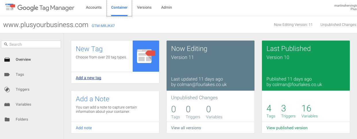Open Overview via its sidebar icon
The height and width of the screenshot is (139, 357).
[x=7, y=60]
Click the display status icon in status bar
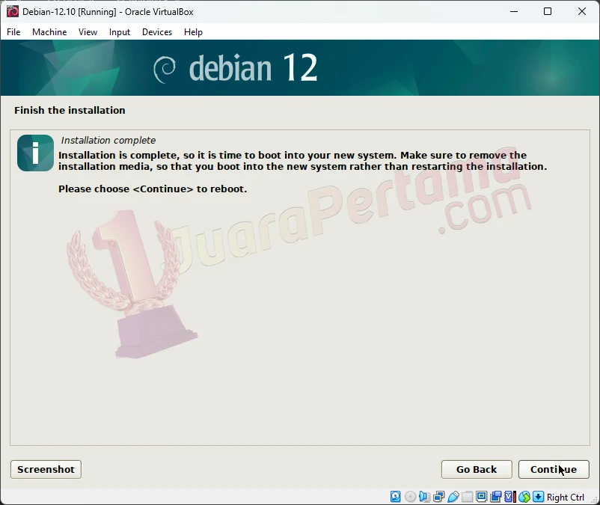The width and height of the screenshot is (600, 505). click(483, 496)
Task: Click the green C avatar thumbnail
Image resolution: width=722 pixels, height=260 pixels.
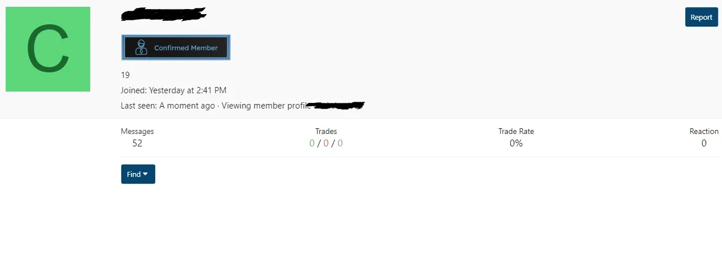Action: [48, 49]
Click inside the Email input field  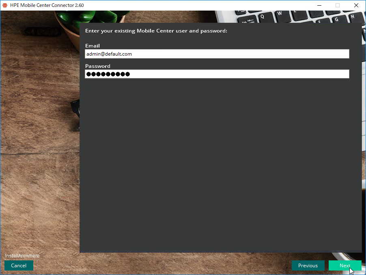point(217,54)
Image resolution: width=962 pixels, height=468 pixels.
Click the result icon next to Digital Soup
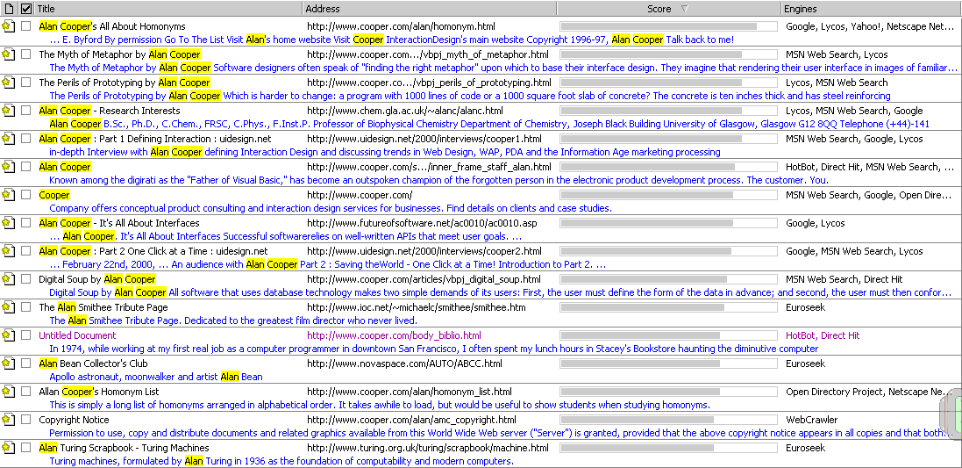(x=8, y=279)
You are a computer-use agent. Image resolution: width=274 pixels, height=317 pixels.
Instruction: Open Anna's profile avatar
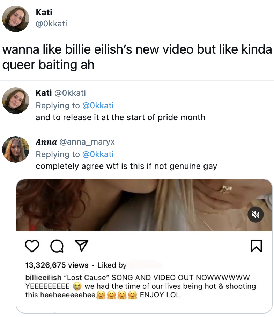point(15,149)
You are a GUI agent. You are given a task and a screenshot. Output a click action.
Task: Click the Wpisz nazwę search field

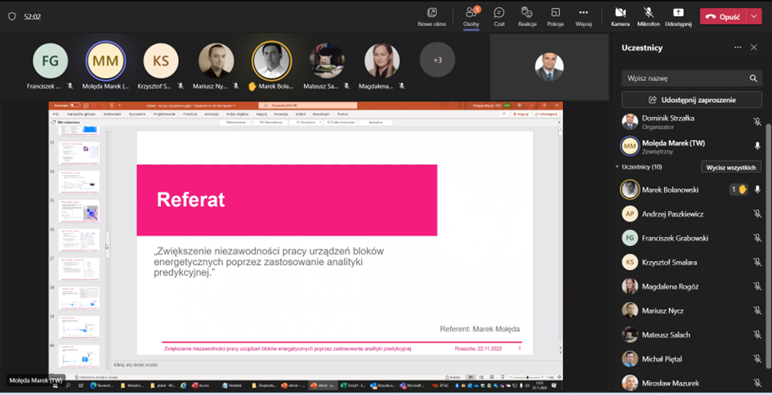tap(685, 79)
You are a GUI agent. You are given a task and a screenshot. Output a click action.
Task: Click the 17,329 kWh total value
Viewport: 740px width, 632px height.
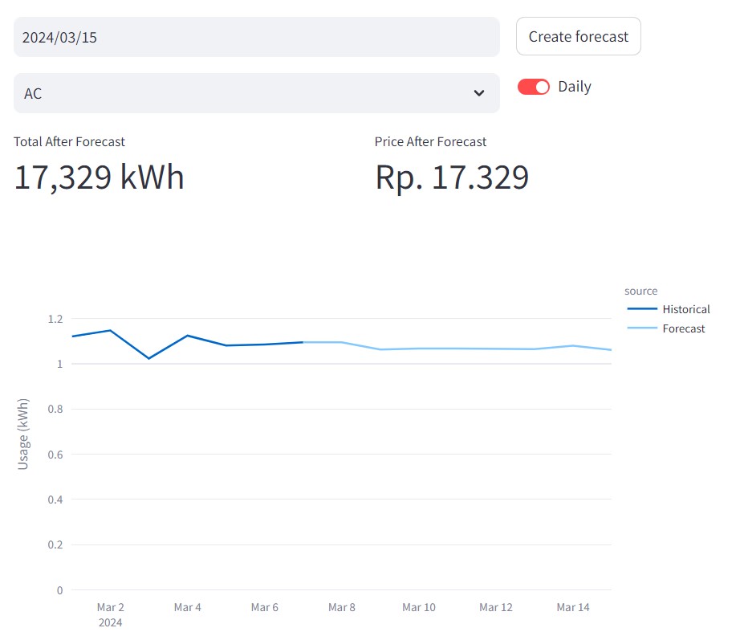point(100,177)
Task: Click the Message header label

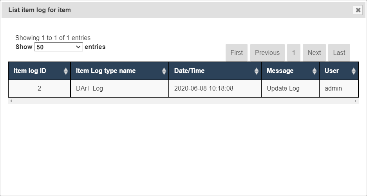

=======

* [How to complete this task] Only what runs from the line holding "Click the result icon next to Digital Soup" through the end of the entries above is to be given again, exactly, with every picture omitted.

* [Solution for this problem]
Click the result icon next to Digital Soup
(x=8, y=279)
You are a computer-use agent. Image resolution: width=274 pixels, height=317 pixels.
Instruction: Open Anna's profile avatar
point(15,149)
You are a GUI agent. You are given a task and a screenshot. Output a click action.
Task: Click the Wpisz nazwę search field

tap(685, 79)
You are a GUI agent. You are given a task and a screenshot. Output a click action.
Task: Click the 17,329 kWh total value
Viewport: 740px width, 632px height.
point(100,177)
Task: Click the Message header label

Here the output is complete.